Oyunun yazarı Tuncay Özinel, yönetmeni Göksel Kortay ve oyuncusu ise Defne Yalnız'dı. Tek kişilik ve iki perdelik bir oyundu. Tek kişilik oyunlar her zaman risklidir. Seyirci, sahnede nedense hep başkalarını da arar. Bu nedenle tek kişilik oyunlarda oyuncuya çok iş düşer. Tüm konu tek bir oyuncunun mimiklerine ve sözlerine kalır.
Şu ana kadar tek kişilik çok oyun izledim ve şuna karar verdim: Bizim sanatçılarmız tek kişilik performanslarda olağanüstü başarılılar. Burada hemen aklıma gelen isimler; Genco Erkal, Berkay Tulumbacı, Olcay Kavuzlu, Aliye Uzunatağan.... daha da sırlayabilirim aslında. Mesela yakında Hamlet oyununa gideceğim Bülent Emin Yarar oynuyor, daha gitmeden sanatçının performansının çok iyi olacağından eminim. Çünkü başta da söylediğim gibi oyuncularımız çok ama çok iyiler.
Defne Yalnız bu oyunda eski bir aktrisi canlandırıyor. Bu aktris, 60 yaşında işsiz ve parasızdır. Unutulduğu için artık anılarıyla yaşayan yapayalnız bir insandır. O gün doğum günüdür. Kendisi için bir parti düzenler. Bir yandan da hiç çalmayan telefonun çalmasını bekler. İlgi görmek, hatırlanmak ve kutlanmak ister. Ama ne yazık ki kimse aramaz. Arayan hep kendisi olur. Sonunda beklediği misafirleri gelir. Arkadaşları gelmiştir ama normalde gelen kimse yoktur. Gelenlerin hepsi sanatçının hayal dünyasıdır. Hatta basın bile gelir ve sanatçının doğum günü kutlamalarının fotoğraflarını çekerek ropörtaj yaparlar, tabi bunlarında hepsi hayaldir.
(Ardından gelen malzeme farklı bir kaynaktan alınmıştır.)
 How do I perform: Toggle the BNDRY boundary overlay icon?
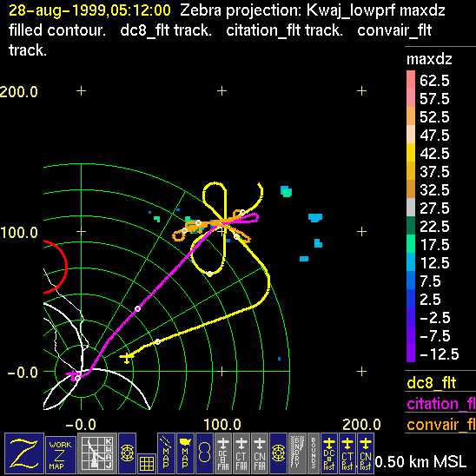[297, 453]
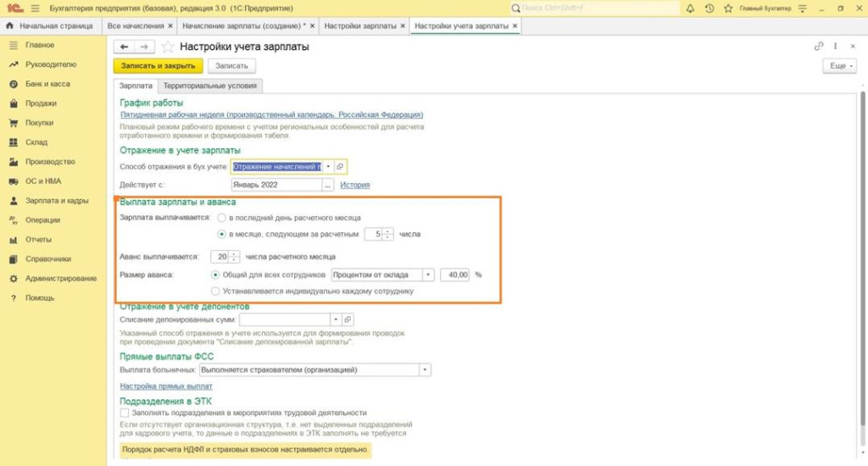The width and height of the screenshot is (868, 466).
Task: Open the Зарплата и кадры sidebar section
Action: (57, 201)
Oyunun konusu ve Defne Yalnız'ın oyunculuğu muhteşemdi diyebilirim. Eğer tiyatrodan hoşlanıyorsanız bu oyunu kaçırmamanızı tavsiye ederim. Oyunun sonunda ayakta alkışlamak isteyeceğinizden eminim. Yazımı, oyunun tanıtım yazısından bir cümleyle bitirmek istiyorum. Çok beğendim bu sözü ve sizlerle paylaşmak istedim:
"Sadece kalabalıklar içinde yalnızlığı yaşayanlar, yalnız kaldıklarında kalabalık olurlar."